Jules
Jules
De politieman – ik had hem nog nooit gezien – wilde met mij mee naar binnen. Hij was nog jong, een jaar of vijfentwintig, hoewel hij door zijn kale hoofd en engelachtige gezicht zelfs nog jonger leek. Hoe vriendelijk hij ook was, ik had liever gehad dat hij wegging. Ik wilde geen man binnen, hoe goedaardig hij ook overkwam.
Ik ging naar boven en liet het bad vollopen. Water, overal water. Ik had niet echt de behoefte om me er weer in onder te dompelen, maar ik wist geen andere manier om mijn koude botten te verwarmen. Ik ging met mijn mobiel in de hand op de rand van het bad zitten en beet op mijn lip zodat die niet meer zou trillen. Ik bleef Lena’s nummer bellen, telkens weer, en ik hoorde steeds dezelfde vrolijke riedel, haar stem vol blijdschap; zo had ze nooit tegen mij gesproken.

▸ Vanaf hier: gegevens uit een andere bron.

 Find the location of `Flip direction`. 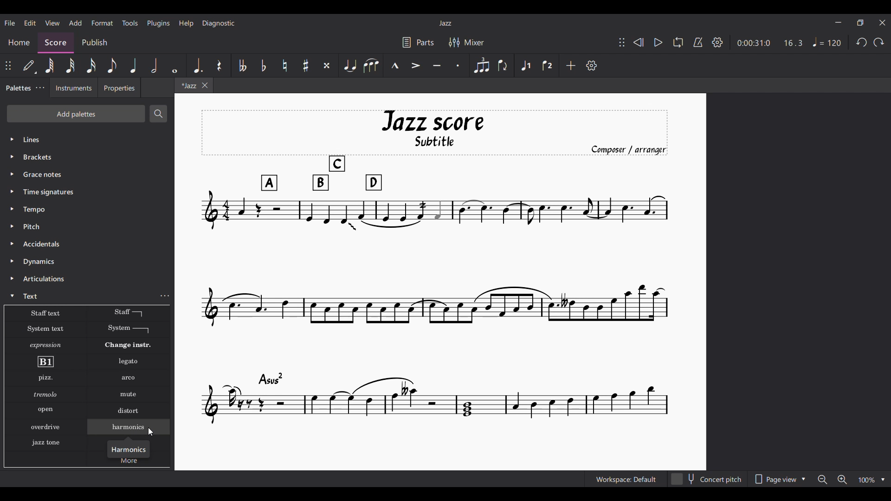

Flip direction is located at coordinates (503, 65).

Toen het bad voor de helft was gevuld, liet ik me erin zakken, mijn kaken op elkaar geklemd tegen de angst, mijn hart bonkend in mijn keel. Het is al goed, Julia, had je toen gezegd. Het is al goed. Het was natuurlijk helemaal niet goed, maar dat wist jij niet. Jij dacht dat ik een rotdag had gehad, dat ik was uitgelachen, vernederd en afgewezen door een jongen die ik leuk vond. En uiteindelijk, heel theatraal, was ik naar de Verdrinkingspoel gegaan en had ik me erin gestort.
Jij was boos omdat je dacht dat ik het had gedaan om jou te pesten, zodat jij in de problemen zou komen. Zodat mama meer van mij zou houden, zelfs nog meer dan ze al deed. Zodat ze jou zou verstoten. Want het was ook jouw schuld, toch? Jij had me getreiterd, en het was gebeurd toen jij een oogje in het zeil had moeten houden.
Ik draaide met mijn teen de kraan dicht en liet mezelf onderuitzakken; mijn schouders kwamen onder water, mijn nek, mijn hoofd. Ik luisterde naar de geluiden in huis, vervormd, gedempt, onwerkelijk door het water. Plotseling hoorde ik een bons en ik schoot overeind. Ik spitste mijn oren. Niets. Ik had het me verbeeld.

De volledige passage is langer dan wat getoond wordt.